Now in NOT A SINGLE CASE were they exploiting anything but the USER and any of these attacks could just as easily work on Mac (DNSChanger and MacDefender) or Linux (KDELook malware and infected Q3 game) by simply getting the user to go where the attacker wanted or run what the attacker wanted run. Now does this mean MSFT hasn't done dumbshit? Oh Lord No! Whomever thought XP should run as admin by default should have been publicly flogged! and IE 6 was an abomination that has made me hate IE so much to this day I refuse to allow it on a single machine I touch! I toss the links and give them both Firefox and Comodo Dragon with ABP and tell them to stay the fuck away from IE!

But XP is two and soon to be 3 versions out of date so no point in even bringing it up, hell if it weren't for contracts with corps and government they would have already taken it out back and put it down. And since Vista MSFT has been pretty damned good about using best practices, running the users without being admins, DEP and ASLR, having low rights mode (Which neither Linux nor Mac have yet) so that drivebys are that much harder to accomplish...but in the end it all comes down to freedom. If you allow the user control over their own machine that means they have the power to fuck it up, full stop. the ONLY way I've seen that could possibly remove that vector is walled gardens and personally i don't think the loss of freedom is worth the security that an app store brings, do you?

Re:Anti-Trust

[Anthony+Mouse]

So how do you make a file compression program that uses a Sandbox?

Imagine gzip without the ability to read or write to the filesystem. It's still just as useful: you just type 'gzip -c file.gz' and your file gets compressed, and if gzip is broken it can't do anything other than compress the file wrong. And there is no reason why a GUI application can't be designed to work in an analogous way.

It does mean that the world of Windows software development would look a lot different. A zip program doesn't need its own UI. All it needs is to provide an algorithm to the OS and a hook that tells the US it can put it in the 'things you can do to a file' menu. Then the zip program never gets access to the file system, the OS just feeds it data to compress on stdin and takes the compressed data from stdout.

Good for consistency; bad because of consistency

[show+me+altoids]

I think this would be a great idea as long as MS keeps it well updated and people don't rely just on it. It would immediately improve the security of the PCs of all the people who don't bother with antivirus, but it may lull others into a false sense of security and give them an incentive to not get any other antivirus which would put a target for virus writers squarely on MS's solution.

Monopoly

[im_thatoneguy]

Why on earth would Microsoft want to put the AV competition out of business? It only costs them money.

It's neither boon nor monopoly, it's acknowledging a begrudging reality that no matter how secure your OS you need AV on top and you can't rely on your users to purchase it.

I'm sure Microsoft would be more than happy for everyone to run Norton and save the development expense but... that would be like requiring your customers to buy hamburger bun separately.

Bill was right

Bill Gates was right.
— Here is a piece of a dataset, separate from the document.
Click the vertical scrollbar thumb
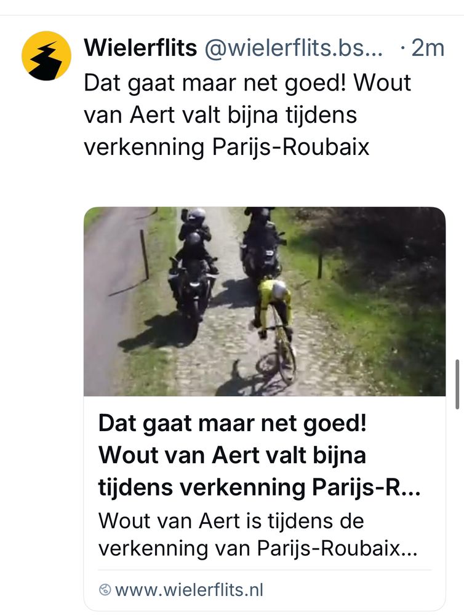This screenshot has height=615, width=464. (x=457, y=384)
Microsoft had every right to add whatever features and applications it wanted to its OSes. Look at Chrome OS, Android, Mac OS X, iOS. All have browsers and other applications "built-in". In fact, Chrome OS doesn't even allow you to use an alternate browser, while Windows always allowed this. Adding non-intrusive and automatic antivirus to Windows 8 is a step forward.

Re:Perspectives

[jd2112]

The capitalist in me screams, "Anti-competitive!"

The IT guy in me exclaims, "It is about time."

The consumer in worries, "How will this impact performance?"

Microsoft AV is among the lest resource intensive AV programs I have seen.

Antiviruses are like unofficial patches

[Hentes]

Security should not be handled by a third-party program, and equipping Windows with a builtin AV is a step in the right direction. Banning it because of antitrust claims would be ridiculous, but only a minor annoyance, those who want could still get it.